**MATERIAL FOR THIS TASK:**
▼

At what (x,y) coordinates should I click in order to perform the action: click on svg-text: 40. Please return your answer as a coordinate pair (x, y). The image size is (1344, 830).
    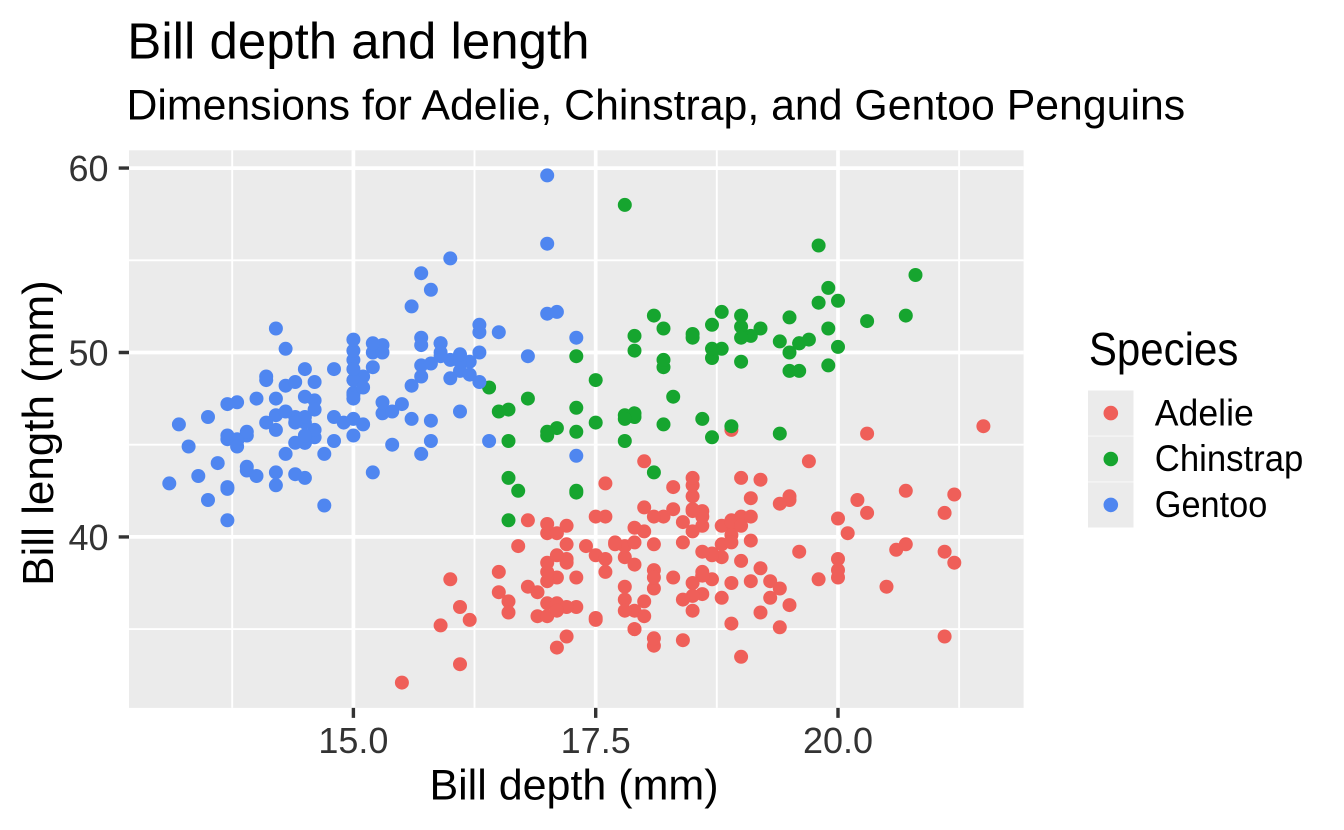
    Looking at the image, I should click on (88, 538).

▲
▼

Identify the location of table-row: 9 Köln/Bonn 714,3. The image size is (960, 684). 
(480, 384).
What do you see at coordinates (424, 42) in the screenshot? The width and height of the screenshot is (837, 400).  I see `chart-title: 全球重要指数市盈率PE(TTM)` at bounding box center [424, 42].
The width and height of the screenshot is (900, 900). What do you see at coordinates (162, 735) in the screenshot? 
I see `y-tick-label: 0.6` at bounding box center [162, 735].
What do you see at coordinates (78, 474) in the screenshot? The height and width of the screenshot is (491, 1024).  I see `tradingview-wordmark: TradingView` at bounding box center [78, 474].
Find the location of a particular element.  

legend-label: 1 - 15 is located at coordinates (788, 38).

▲
▼

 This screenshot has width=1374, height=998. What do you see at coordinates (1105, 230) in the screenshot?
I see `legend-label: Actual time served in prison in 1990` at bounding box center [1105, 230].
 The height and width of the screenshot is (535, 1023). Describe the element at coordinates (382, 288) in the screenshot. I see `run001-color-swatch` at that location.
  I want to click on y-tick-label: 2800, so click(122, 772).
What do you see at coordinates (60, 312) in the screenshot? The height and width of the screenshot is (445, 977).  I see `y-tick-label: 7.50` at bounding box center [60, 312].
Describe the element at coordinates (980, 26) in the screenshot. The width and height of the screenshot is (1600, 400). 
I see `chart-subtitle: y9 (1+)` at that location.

▲

**TO DO:**
Rewrite the lines from the one containing "Identify the location" through the one containing "What do you see at coordinates (424, 42)", replacing "coordinates" with "point" and changing nothing else.

**RESPONSE BOX:**
Identify the location of table-row: 9 Köln/Bonn 714,3. The image size is (960, 684). 
(480, 384).
What do you see at point (424, 42) in the screenshot? The width and height of the screenshot is (837, 400).  I see `chart-title: 全球重要指数市盈率PE(TTM)` at bounding box center [424, 42].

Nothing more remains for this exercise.